Problem description: For the records below, print the lines from the line with "https://tmas.tv/LifeForceElixir (91, 1144)" through the line with "https://tmas.tv/marksemaillist (134, 572)" exactly as written; include both end lines and exclude the rest.

* * *

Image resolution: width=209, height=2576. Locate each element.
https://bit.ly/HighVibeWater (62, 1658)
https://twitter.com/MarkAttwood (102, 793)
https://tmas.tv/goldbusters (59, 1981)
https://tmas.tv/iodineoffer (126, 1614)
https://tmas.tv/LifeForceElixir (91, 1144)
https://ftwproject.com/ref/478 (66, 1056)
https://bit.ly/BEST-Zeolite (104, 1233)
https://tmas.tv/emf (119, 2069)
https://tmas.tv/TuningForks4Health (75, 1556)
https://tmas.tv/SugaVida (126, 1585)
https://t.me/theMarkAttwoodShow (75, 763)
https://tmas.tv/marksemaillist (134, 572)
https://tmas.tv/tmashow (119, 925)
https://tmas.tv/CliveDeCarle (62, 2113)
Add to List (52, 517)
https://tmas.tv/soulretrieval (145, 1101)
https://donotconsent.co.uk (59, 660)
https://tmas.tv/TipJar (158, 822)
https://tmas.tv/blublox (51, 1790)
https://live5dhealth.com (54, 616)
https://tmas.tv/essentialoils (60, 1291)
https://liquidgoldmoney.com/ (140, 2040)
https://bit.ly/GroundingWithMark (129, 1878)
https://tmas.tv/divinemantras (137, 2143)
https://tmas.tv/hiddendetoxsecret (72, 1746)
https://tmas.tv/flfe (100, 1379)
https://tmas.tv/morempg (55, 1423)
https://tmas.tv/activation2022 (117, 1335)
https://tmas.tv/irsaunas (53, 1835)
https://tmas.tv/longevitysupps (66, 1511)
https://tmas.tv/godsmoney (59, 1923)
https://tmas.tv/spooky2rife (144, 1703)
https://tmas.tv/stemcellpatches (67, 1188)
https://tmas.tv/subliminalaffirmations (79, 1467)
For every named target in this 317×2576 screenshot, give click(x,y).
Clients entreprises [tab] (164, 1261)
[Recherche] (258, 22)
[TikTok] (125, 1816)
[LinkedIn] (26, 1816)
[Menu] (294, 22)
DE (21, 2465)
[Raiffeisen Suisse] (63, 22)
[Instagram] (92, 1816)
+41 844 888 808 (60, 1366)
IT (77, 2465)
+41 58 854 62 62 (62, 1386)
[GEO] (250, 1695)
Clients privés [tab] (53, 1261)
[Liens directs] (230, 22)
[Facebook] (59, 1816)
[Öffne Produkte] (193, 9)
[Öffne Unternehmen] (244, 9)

* * *

Exercise result:
https://tmas.tv/LifeForceElixir (91, 1144)
https://ftwproject.com/ref/478 (66, 1056)
https://bit.ly/BEST-Zeolite (104, 1233)
https://tmas.tv/emf (119, 2069)
https://tmas.tv/TuningForks4Health (75, 1556)
https://tmas.tv/SugaVida (126, 1585)
https://t.me/theMarkAttwoodShow (75, 763)
https://tmas.tv/marksemaillist (134, 572)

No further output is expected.